Jim Penrod
VIN News Service photo
AAVSB Executive Director Jim Penrod (foreground) attended the AVMA House of Delegates meeting in July, months into his organization’s efforts to draft veterinary telehealth parameters. The groups have conflicting views about establishing veterinary-client-patient relationships online. Penrod said AVMA officials were present during a recent meeting in Washington, D.C., where AAVSB delegates adopted a telehealth policy and amended practice act. “We consider the AVMA to be a friend, and the leadership of the associations will continue to engage in conversations that impact veterinary regulation,” he said.
A veterinarian-client-patient relationship can develop online, in some instances, without a hands-on physical exam.
That perspective comes from the American Association of Veterinary State Boards, a national organization for state regulators governing veterinary practice. AAVSB delegates gathered Sept. 13-15 in Washington, D.C., for group's annual meeting, where they enacted a revised practice act model that incorporates new guidelines for the appropriate use of telehealth technologies by veterinarians and their clients.
The AAVSB development is the latest in an ongoing debate about whether veterinary medicine should follow human health care, which has embraced telehealth in at least 48 states by eliminating requirements that a physician-patient relationship must be initiated face-to-face.
Nearly as many states expressly forbid the same for veterinary medicine, although changes could be on the horizon. Regulators in several states — Oregon, Florida, Georgia and Utah, to name a few — are said to be considering telemedicine's evolving role in animal health. While authorities in U.S. states wrangle with the concept, online veterinary medicine has taken root in parts of Canada. Last year, the Council of the College of Veterinarians of Ontario approved regulations allowing veterinarians to establish a VCPR remotely, a change intended to improve access to veterinary health care.
AAVSB Executive Director Jim Penrod explained by email the timing and role of his organization's action:
"There are a number of boards that are discussing telehealth," he said. "The AAVSB provided the Practice Act Model with associated Telehealth Guidelines to serve as a timely resource for their discussions."
Those guidelines move the baseline for determining how practitioners know their patients well enough to treat them. The AAVSB stance contradicts widely held views that technology alone cannot be used to develop a VCPR, mainly because animals can't, like a person, explain in words how they're feeling.
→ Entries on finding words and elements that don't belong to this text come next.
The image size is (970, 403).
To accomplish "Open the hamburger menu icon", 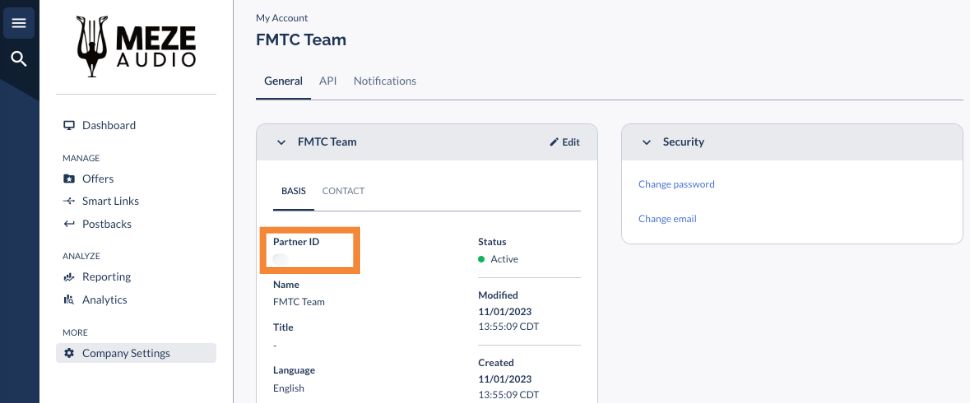I will [x=18, y=22].
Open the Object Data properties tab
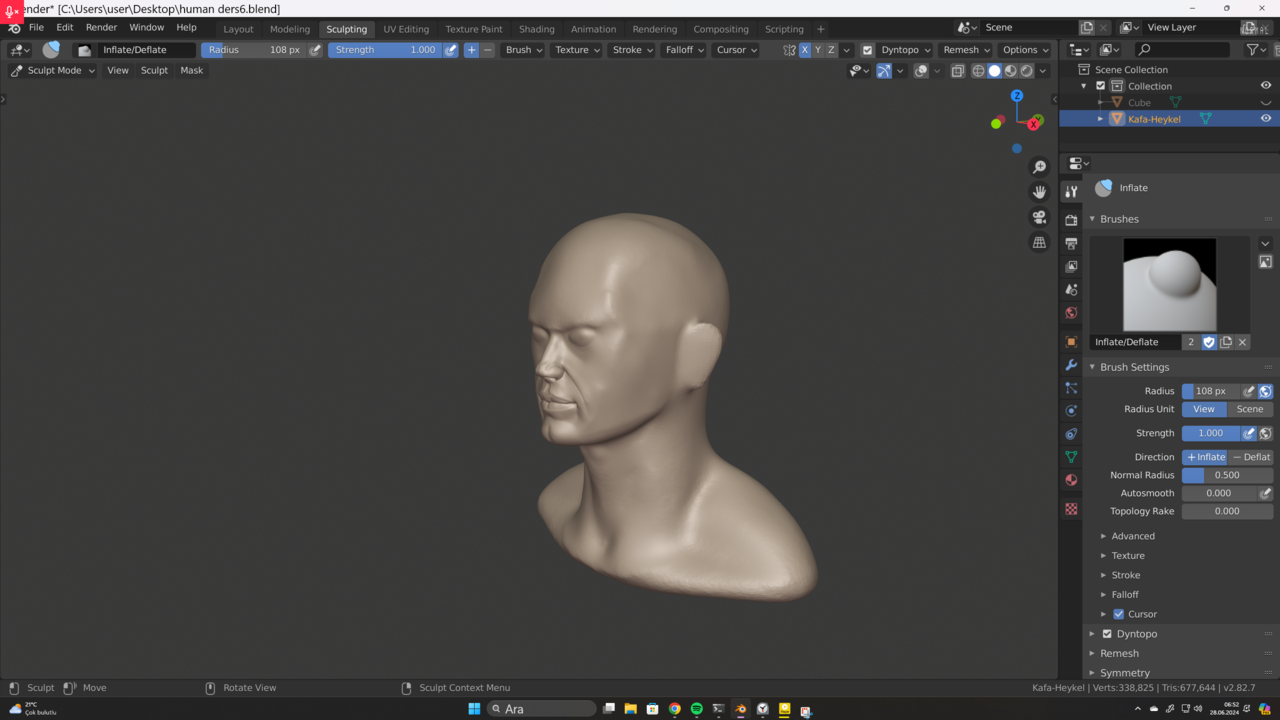Screen dimensions: 1280x720 1071,456
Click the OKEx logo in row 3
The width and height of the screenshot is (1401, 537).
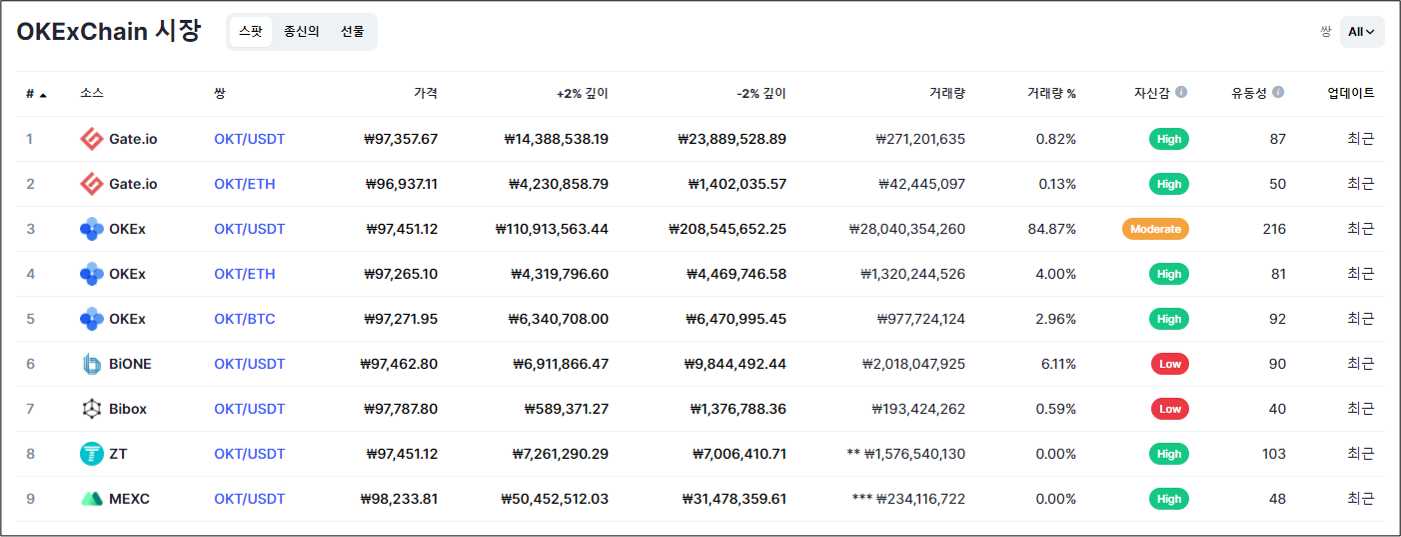coord(92,229)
The concept that veterinarians must first see a patient in practice before providing care remotely is accepted by most state authorities regulating the profession.
VCPR: differing definitions
With its own model practice act, the American Veterinary Medical Association advances that opinion: "We believe that 'traditional standards of care' require a physical examination of a companion animal patient, or familiarity with the animals and site in case of herd health situations, in order to establish the VCPR."
The AVMA telemedicine policy builds on that statement: "Without a VCPR, any advice provided through electronic means should be general and not specific to a patient, diagnosis or treatment."
But the AAVSB and other telehealth proponents believe that perspective cramps the potential for technology to augment access to health care. Rather than a blanket ban on the establishment of VCPRs online, AAVSB's telehealth policy gives veterinarians broad discretion to decide how to establish a VCPR when using remote technology.
"A veterinarian using telemedicine must take appropriate steps to establish the VCPR, obtain informed consent from the client and conduct all necessary patient evaluations consistent with currently acceptable standards of care. Some patient presentations are appropriate for the utilization of telemedicine as a component of, or in lieu of, hands-on medical care, while others are not."
Whether state regulators will buy into that concept is uncertain. Earlier this year, the Oregon Veterinary Medical Examining Board, for example, tabled a proposed new rule that addressed minimum standards for telemedicine:
"Veterinary Telemedicine (VTM) is the delivery of veterinary medical services using information and communication technologies where the veterinarian and the patient are not in the same physical location. Any person practicing VTM in the state must have a valid license to practice issued by the Board. A valid veterinary-client-patient-relationship (VCPR) is required for provisions of VTM."
Under Oregon's VCPR parameters, this means "the veterinarian has seen the animal within the last year (or sooner, if the patient is presented with a new condition) and is personally acquainted with the care of the animal by virtue of a physical examination of the animal or by medically appropriate and timely visits to the premises where the animal is kept."
Asked whether state authorities might consider AAVSB's stance that veterinarians could establish relationships with clients and patients from a distance, OVMEB Executive Director Lori Makinen declined to comment but suggested that the topic could be discussed soon.
"It is likely that the board will propose rules for veterinary telehealth in the near future," she said by email, adding that any proposals would be available on the board's website and published by the Oregon Secretary of State.